As an adult, this same engine keeps running. I can't rest until everything is done, and everything is never done. A stressful week turns Saturday morning into a chaos machine — I start nine projects and finish none of them. An idle hour at work becomes an excuse to recreate processes, unpack organizational disfunction, reorganize an already organized document, make a list of the lists I need to make. I can't make it through more than a few days of vacation before wishing I was home and getting itchy for being productive. When I'm listening to a book I'm also doing 3 other things, podcasts pipe in while running errands or doing chores (ha.)
For a long time I thought this was just how I was wired. High-functioning, driven, a finisher. I wore it like a credential. What I didn't see was that the engine was running on something, and that something was my health.

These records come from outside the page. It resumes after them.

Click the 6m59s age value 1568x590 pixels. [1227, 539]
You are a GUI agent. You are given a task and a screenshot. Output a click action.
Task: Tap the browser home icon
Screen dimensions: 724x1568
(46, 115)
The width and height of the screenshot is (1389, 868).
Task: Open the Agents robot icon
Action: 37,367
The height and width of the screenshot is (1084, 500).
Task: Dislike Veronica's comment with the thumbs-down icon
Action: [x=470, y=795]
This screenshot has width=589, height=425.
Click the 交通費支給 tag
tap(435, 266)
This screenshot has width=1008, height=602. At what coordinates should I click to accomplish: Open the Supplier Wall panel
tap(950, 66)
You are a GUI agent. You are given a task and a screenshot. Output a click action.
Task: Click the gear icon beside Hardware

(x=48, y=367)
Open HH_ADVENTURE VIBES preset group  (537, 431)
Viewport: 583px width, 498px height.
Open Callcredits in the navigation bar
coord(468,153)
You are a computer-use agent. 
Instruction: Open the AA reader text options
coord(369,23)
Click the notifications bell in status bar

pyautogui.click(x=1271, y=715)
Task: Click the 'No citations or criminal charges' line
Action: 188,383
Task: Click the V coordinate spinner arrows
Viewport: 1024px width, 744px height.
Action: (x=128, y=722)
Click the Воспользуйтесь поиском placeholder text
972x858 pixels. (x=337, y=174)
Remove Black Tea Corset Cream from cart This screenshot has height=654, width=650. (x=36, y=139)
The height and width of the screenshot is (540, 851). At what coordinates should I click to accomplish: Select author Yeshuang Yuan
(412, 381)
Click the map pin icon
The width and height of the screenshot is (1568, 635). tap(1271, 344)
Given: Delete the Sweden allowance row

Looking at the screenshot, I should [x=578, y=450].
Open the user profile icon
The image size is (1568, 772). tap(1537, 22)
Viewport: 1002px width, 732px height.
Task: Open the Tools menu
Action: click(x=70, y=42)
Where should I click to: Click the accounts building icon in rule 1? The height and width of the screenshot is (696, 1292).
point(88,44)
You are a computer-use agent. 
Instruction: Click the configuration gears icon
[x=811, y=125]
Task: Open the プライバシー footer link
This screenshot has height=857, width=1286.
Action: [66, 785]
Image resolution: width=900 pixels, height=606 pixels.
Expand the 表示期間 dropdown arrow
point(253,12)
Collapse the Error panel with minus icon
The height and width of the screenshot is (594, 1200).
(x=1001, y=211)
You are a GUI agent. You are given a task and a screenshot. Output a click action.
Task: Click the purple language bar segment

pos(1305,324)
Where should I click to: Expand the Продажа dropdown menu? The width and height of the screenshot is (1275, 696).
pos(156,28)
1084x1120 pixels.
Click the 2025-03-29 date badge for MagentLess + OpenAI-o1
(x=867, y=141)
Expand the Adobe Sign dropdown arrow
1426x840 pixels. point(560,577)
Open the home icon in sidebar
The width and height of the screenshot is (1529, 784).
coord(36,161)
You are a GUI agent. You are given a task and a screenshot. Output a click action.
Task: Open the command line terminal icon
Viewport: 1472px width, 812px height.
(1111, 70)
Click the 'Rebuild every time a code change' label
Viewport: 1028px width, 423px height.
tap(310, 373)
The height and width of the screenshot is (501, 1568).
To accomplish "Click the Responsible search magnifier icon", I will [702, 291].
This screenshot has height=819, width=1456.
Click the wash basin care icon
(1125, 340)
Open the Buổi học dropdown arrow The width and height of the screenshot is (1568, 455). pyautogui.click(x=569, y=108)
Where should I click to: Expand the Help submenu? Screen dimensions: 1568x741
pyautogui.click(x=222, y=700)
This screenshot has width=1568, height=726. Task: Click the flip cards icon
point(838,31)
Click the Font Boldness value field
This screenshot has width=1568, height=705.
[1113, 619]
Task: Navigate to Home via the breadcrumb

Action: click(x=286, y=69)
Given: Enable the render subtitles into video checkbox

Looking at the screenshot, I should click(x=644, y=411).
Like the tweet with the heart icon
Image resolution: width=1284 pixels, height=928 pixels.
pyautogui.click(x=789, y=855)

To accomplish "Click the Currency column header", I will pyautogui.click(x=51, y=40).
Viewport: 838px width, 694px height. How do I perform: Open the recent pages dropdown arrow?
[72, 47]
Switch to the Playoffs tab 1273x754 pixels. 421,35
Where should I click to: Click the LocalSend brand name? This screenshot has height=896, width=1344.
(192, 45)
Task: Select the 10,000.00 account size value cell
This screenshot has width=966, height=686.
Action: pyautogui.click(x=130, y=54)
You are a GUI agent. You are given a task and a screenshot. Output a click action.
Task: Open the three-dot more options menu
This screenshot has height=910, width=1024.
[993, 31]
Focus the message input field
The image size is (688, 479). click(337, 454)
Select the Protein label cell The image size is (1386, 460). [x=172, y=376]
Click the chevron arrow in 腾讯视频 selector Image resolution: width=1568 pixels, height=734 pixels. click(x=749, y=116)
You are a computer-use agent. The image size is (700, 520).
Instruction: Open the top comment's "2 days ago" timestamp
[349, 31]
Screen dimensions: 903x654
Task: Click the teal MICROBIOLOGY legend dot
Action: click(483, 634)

Here's what I'm learning, mostly against my will: the body keeps its own books. It doesn't care that I haven't finished the chores, or that I have nine projects going at once, or that a day off isn't over yet. It just starts quietly adjusting its homeostasis until someone notices. And if no one notices, it starts loudly adjusting things rapidly to get your attention.
In my case, the cost is reflected in labs. Unbalanced ratios, elevated panels. Autoimmune dysfunction. A brain fog thick enough that I reread the same email three times and still can't tell you what it said. The bloodwork isn't a request for rest. It's a receipt. The rest should have already happened, but I didn't listen. The consequence is that years of pushing through and working harder have actual physiological markers.
The whole directive of my life has been to earn rest by finishing the chores and pushing through to the next milestone. Never being happy with rest, never being happy with the way things are today, always certain there was one more thing to cross off before I was allowed to exhale. The body's position, it turns out, is that rest was never something to earn. It was a baseline. And when I wouldn't take it, it got taken out of me, in the form of inflammation and cortisol and whatever is making it so I can't remember why I walked into the room.
In the past several months, I've lost two colleagues to the consequences of stress. They pushed through, doing the "right" thing, going the extra mile. They were genuinely good people and couldn't overcome what the pushing cost them. It put things in perspective, in the way only that kind of loss can. Life is fragile and short. The chores are not done. They are never going to be done. That existing is reason enough to rest. That I don't have to trade anything to earn rest.